* Exercice 1: D'après l'article sur le défilé de l'armée cubaine, combien de temps a duré ce défilé ?
* Exercice 2: Reproduisez à l'identique le passage de l'article sur l'armée cubaine qui va de « Pour sa première » jusqu'à « un diplomate occidental. ».
* Exercice 3: Poursuivez l'article sur le défilé de l'armée cubaine à La Havane à partir de sa dernière phrase.

* Extrait:
- - - -

Pour sa première sortie depuis 10 ans : L’armée cubaine étonne les experts





Après une décennie sans montrer leur matériel de guerre, les forces armées cubaines, pilier du régime castriste, ont fait défiler à La Havane une panoplie "cubanisée" et modernisée de son héritage soviétique, qui a impressioné les experts étrangers.

Le Quotidien-Agences
Passé le choc de l'absence à la tribune de Fidel Castro, très attendu pour cette parade en l'honneur de ses 80 ans, et le discours de son frère Raul, ministre de la Défense chargé de l'interim, les militaires des trois armes ont entamé un défilé de 45 minutes, jugé "impeccable" par un diplomate occidental.

- - - -

* Lignes fournies:
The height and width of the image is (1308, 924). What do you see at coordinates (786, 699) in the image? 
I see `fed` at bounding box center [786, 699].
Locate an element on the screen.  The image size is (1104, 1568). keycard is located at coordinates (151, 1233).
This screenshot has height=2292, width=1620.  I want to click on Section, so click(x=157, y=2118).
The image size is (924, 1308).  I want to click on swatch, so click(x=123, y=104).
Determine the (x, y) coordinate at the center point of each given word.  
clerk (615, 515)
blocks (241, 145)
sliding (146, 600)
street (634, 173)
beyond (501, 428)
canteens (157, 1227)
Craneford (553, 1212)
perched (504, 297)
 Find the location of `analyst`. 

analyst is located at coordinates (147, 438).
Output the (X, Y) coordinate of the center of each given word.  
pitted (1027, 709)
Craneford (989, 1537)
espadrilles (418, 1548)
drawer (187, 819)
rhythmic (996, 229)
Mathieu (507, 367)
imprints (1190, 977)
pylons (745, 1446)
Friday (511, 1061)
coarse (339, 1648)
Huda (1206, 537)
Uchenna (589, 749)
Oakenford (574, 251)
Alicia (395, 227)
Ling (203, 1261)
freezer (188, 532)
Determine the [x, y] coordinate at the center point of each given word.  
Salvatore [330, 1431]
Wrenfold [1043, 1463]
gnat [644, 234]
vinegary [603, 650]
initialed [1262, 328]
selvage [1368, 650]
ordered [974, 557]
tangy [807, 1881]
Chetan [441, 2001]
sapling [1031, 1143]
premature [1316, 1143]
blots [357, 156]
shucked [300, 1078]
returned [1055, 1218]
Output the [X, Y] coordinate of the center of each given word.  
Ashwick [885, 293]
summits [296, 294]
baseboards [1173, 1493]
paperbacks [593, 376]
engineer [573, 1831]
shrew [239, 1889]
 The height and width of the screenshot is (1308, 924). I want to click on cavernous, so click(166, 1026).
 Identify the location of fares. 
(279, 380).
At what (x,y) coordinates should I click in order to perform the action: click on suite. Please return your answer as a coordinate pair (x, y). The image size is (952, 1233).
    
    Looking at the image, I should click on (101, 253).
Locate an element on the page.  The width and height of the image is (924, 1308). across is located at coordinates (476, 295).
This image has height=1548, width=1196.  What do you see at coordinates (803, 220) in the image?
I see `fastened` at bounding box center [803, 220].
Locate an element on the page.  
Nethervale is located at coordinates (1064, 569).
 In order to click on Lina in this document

- - - -

* Réponse attendue 1: Le défilé a duré 45 minutes.

* Réponse attendue 2:
Pour sa première sortie depuis 10 ans : L’armée cubaine étonne les experts





Après une décennie sans montrer leur matériel de guerre, les forces armées cubaines, pilier du régime castriste, ont fait défiler à La Havane une panoplie "cubanisée" et modernisée de son héritage soviétique, qui a impressioné les experts étrangers.

Le Quotidien-Agences
Passé le choc de l'absence à la tribune de Fidel Castro, très attendu pour cette parade en l'honneur de ses 80 ans, et le discours de son frère Raul, ministre de la Défense chargé de l'interim, les militaires des trois armes ont entamé un défilé de 45 minutes, jugé "impeccable" par un diplomate occidental.

* Réponse attendue 3:
Sous le rugissement des moteurs des chars, camions tractant l'artillerie blindés légers ou transporteurs de troupes, et des lance-missiles anti-aériens auto-tractés, les experts étrangers invités par les autorités ont découvert des "trouvailles" qu'ils n'avaient vu nulle part ailleurs.
"C'est incroyable, très intéressant. Je croyais assister à une revue des matériels soviétiques des années 1980, et je m'aperçois que Cuba a une véritable industrie militaire", a déclaré l'un d'eux sous couvert de l'anonymat.
"Cela dépoussière l'image qu'on avait de l'armée cubaine", a-t-il ajouté.
Et de pointer des chassis de blindés soviétiques entièrement reconvertis pour servir de canons lourds autotractés, des transporteurs de troupes à huit roues équipés désormais d'un tourelle de canon de 100, ou une grosse jeep à quatre roues motrices reprofilée pour servir de blindé léger avec tourelle de mitrailleuse sur le toît.
En vedette, un ensemble canon lourd de 152 mm avec son camion et sa cabine de tir "d'un niveau tout à fait comparable à ce qui se fait aujourd'hui" dans les armées modernes, selon cet expert qui juge les "inventions" cubaines "très astucieuses".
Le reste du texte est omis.